--- RECORDS FOR THE EXERCISE ---

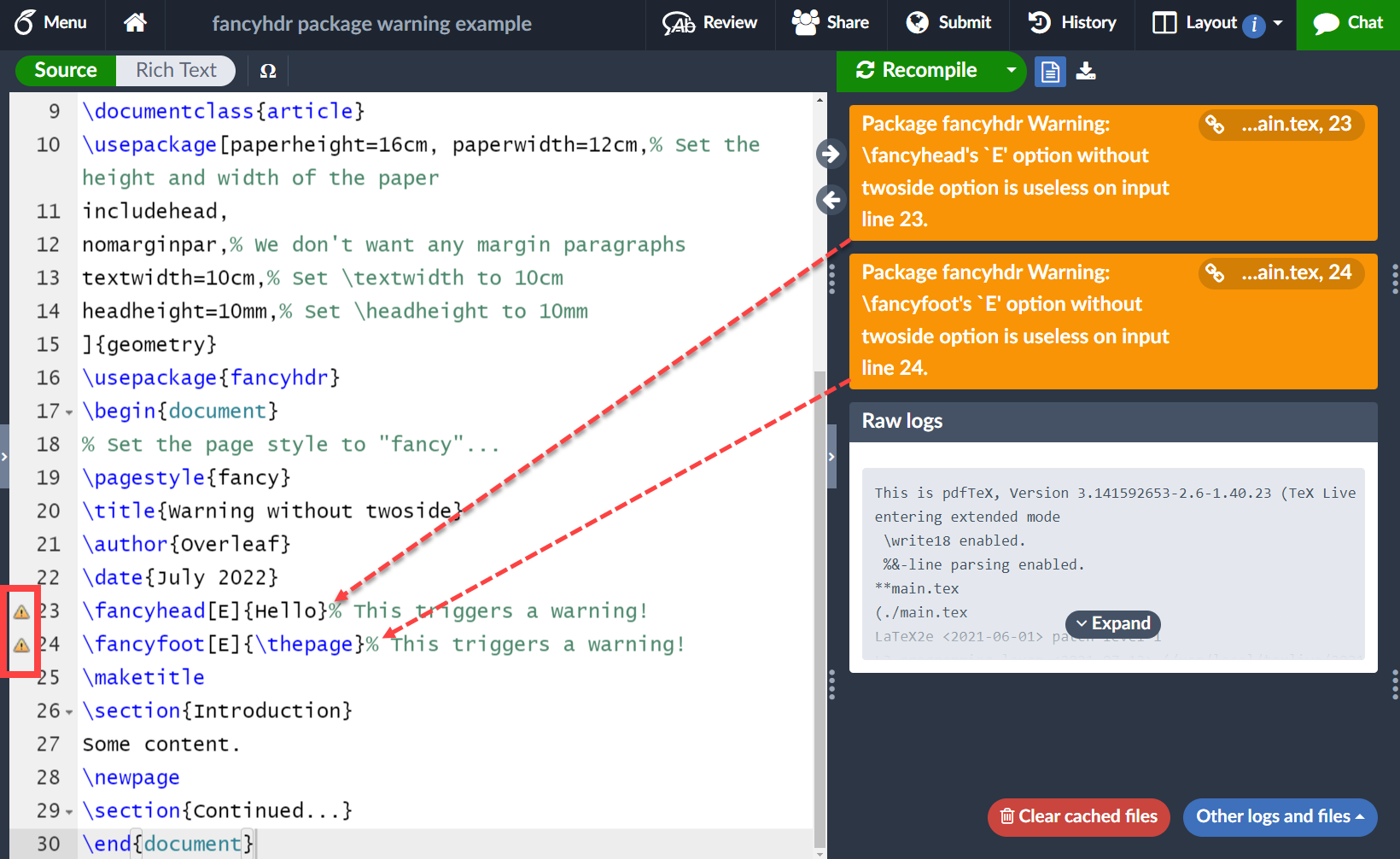Viewport: 1400px width, 859px height.
Task: Expand the Raw logs output
Action: coord(1112,623)
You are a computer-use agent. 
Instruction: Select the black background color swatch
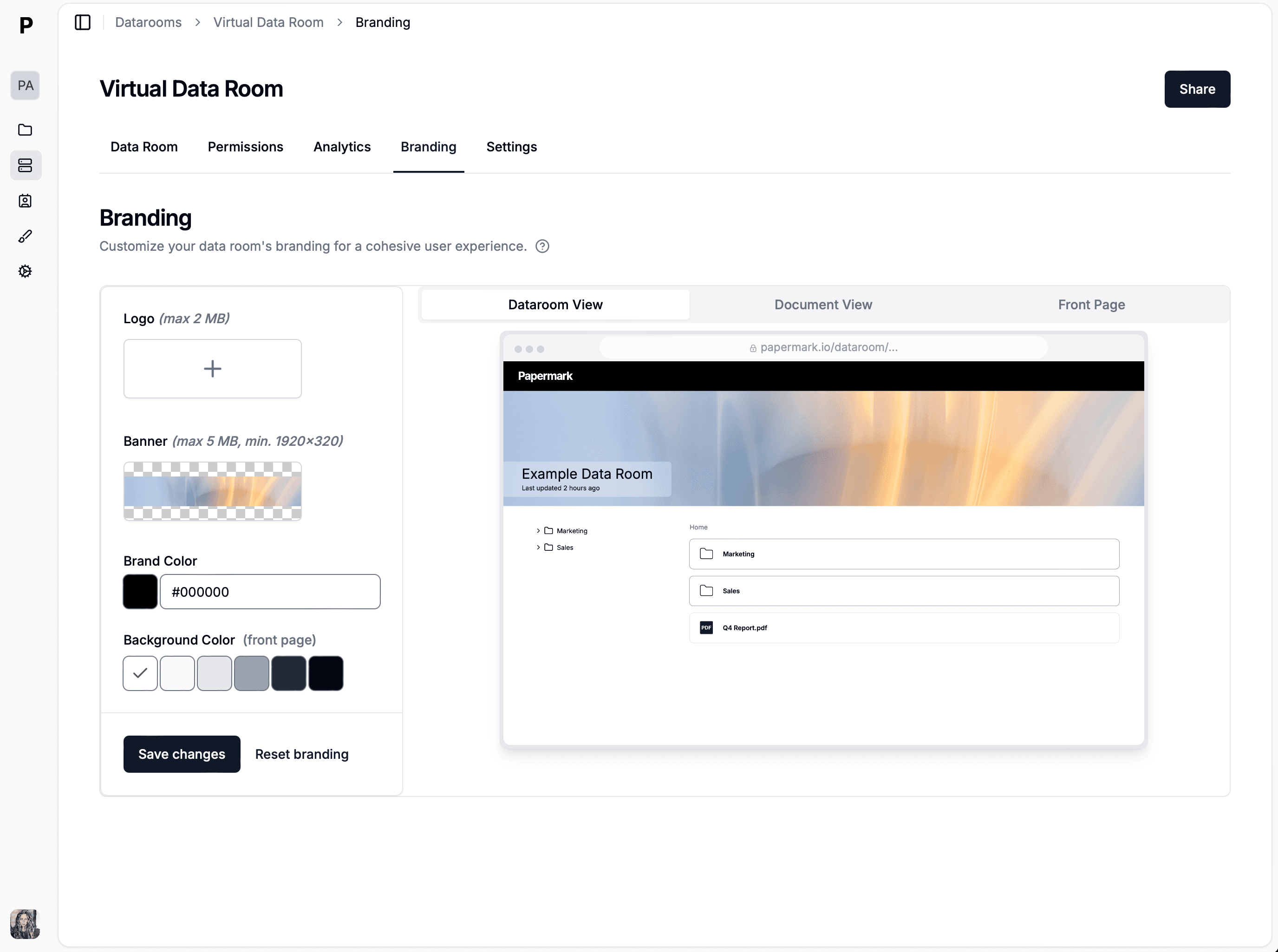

---

> _PROMPT_:
Starting with the line that contains "You are a computer-use agent.", print every remaining line of the records above, exactly as it stands. Do not print the pictures.

> _RESPONSE FOR THIS EXERCISE_:
You are a computer-use agent. 
Instruction: Select the black background color swatch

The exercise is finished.